With Valhalla Rising I felt like those instincts were clashing at times, but I wanted to see where the story was taking me. While I was never fully caught up in the character of One Eye or The Boy, I was also able to recognize that I wasn’t supposed to be, that these archetypes were my avatars for some deeper thematic shit coming my way. Actually, the characters in Only God Forgives are more three dimensional and have stronger motivations, but they are in service of a story I didn’t give a shit about, so the movie felt trivial and pretentious to me. And that is going to change with everybody, regardless of the quality of the film because so much of Refn’s work is left up to the viewer’s biases to interpret. My love of one-eyed vikings, Mads Mikkelsen and breathtaking cinematography pushed this one way ahead of Only God Forgives in my book.

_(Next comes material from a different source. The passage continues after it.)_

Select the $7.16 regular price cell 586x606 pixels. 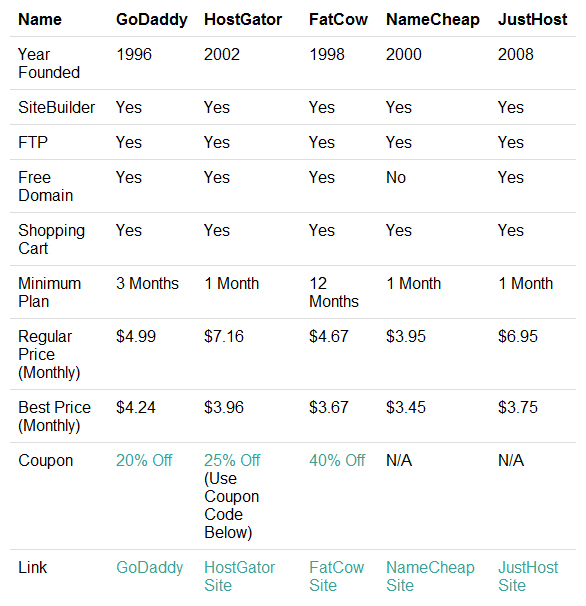click(x=224, y=336)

Friendliest scene in the film.

Friendliest scene in the film.

How’s the music? The score by Peter Peter and and Peter Kyed is solid and does an excellent job setting mood and tone, but I would have really liked to hear Mogwai’s initial take on the material. The droning, hypnotic score fits the film, but maybe it fits it a little too well.

What does Netflix say I’d like if I like this? Black Death (enjoyable), Hammer of the Gods (didn’t make it 20 minutes in), Arn (tried and failed to watch this), Bronson (loved every second of this) and Shadow of the Sword (starring Jaime Lannister!! I’ll have to give it a shot). 

Do you have an interesting fun-fact? During the entire Men of God chapter, the sea was made out of black plastic bags. The magic of filmmaking is ruined by me once again. 

What is Netflix’s best guess for Jared? 3.0

What is Jared’s best guess for Jared? 3.3

Can you link to the movie? As you wish.

Any last thoughts? For a blood-soaked acid trip involving vikings, christians, natives and entrails, it’s pretty accessible. The cinematography is always applauded when this film is discussed and for valid reasons. Everything looks like a fucking painting, except not in a 300 type of way, more of a Kubrick type of way. 

Did you watch anything else this week? Watching Torchwood: Miracle Day and season 4 of Boardwalk Empire. Both are making me extremely happy. 

Any spoilerish thoughts about last week’s film, Citadel? I just wondered if anyone was actually offended by the concept of “Hoodie Horror.”